[EXCERPTED RECORDS — start]

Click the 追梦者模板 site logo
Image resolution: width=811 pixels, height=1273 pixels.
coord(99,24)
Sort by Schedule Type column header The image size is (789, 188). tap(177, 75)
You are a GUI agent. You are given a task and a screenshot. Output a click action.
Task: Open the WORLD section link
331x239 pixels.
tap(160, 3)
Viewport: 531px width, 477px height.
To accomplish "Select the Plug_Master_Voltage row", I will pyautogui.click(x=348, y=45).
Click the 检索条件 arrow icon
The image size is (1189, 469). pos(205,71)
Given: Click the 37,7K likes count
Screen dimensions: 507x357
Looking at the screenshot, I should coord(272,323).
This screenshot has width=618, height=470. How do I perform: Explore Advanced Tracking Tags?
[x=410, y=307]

[EXCERPTED RECORDS — finish]
[EXCERPTED RECORDS — start]

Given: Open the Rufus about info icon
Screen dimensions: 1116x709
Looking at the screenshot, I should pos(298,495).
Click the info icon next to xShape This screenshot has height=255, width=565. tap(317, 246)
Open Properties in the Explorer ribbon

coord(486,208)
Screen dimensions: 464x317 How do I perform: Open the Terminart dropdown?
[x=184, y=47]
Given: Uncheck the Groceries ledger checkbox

[EXCERPTED RECORDS — finish]

Transcribe the lines above between the line holding "Click the info" and the line holding "Given: Uncheck the Groceries ledger checkbox", inclusive, exactly as they stand and with nothing added.

Click the info icon next to xShape This screenshot has height=255, width=565. tap(317, 246)
Open Properties in the Explorer ribbon

coord(486,208)
Screen dimensions: 464x317 How do I perform: Open the Terminart dropdown?
[x=184, y=47]
Given: Uncheck the Groceries ledger checkbox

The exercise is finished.